An ever-branching outcropping of paths beneath your feet leads to Christ-likeness or its opposite.

Nations: “In the ninth year of Zedekiah king of Judah, in the tenth month, Nebuchadnezzar king of Babylon and all his army came against Jerusalem, and besieged it. In the eleventh year of Zedekiah, in the fourth month, on the ninth day of the month, the city was penetrated” (Jeremiah 39:1-2).

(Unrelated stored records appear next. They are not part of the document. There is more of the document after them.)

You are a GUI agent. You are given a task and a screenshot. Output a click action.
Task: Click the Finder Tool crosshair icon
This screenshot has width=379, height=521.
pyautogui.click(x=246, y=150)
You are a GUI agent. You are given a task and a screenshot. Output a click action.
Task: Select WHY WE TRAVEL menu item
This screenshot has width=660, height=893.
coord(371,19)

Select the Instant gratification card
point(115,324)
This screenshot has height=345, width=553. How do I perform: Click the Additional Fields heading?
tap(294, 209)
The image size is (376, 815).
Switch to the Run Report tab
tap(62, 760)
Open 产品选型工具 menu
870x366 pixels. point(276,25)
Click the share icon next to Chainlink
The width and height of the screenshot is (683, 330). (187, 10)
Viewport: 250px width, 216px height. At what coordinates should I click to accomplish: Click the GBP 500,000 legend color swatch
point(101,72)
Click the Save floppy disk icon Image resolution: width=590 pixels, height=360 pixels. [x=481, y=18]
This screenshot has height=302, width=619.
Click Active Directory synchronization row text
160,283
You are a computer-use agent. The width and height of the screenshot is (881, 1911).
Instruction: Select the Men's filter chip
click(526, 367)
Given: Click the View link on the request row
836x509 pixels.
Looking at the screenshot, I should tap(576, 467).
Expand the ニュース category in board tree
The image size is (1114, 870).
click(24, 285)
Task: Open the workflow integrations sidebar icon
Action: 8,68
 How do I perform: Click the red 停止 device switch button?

Thus do once-healthy entities fall: first the siege works; two years later, the penetration. It is not a little chilling to read, in the very next verse, the names of the new guys in town, the ominously non-Jewish-sounding spellings of the princes who have replaced the Jewish courtiers in Jerusalem: “Nergal-Sharezer, Samgar-Nebo, Sarsechim, Rabsaris, ... Rabmag.”

Individuals: Consider Judas’ destruction. The target has been softened: “During supper, when the devil had already put it into the heart of Judas Iscariot, Simon’s son, to betray him, Jesus … rose from supper” (John 13:2-4). Fatal penetration follows: “Then after he had taken the morsel, Satan entered into him. Jesus said to him, ‘What you are going to do, do quickly’” (v. 27). Judas has been flirting with the dark side, and by the dark side he is finally devoured.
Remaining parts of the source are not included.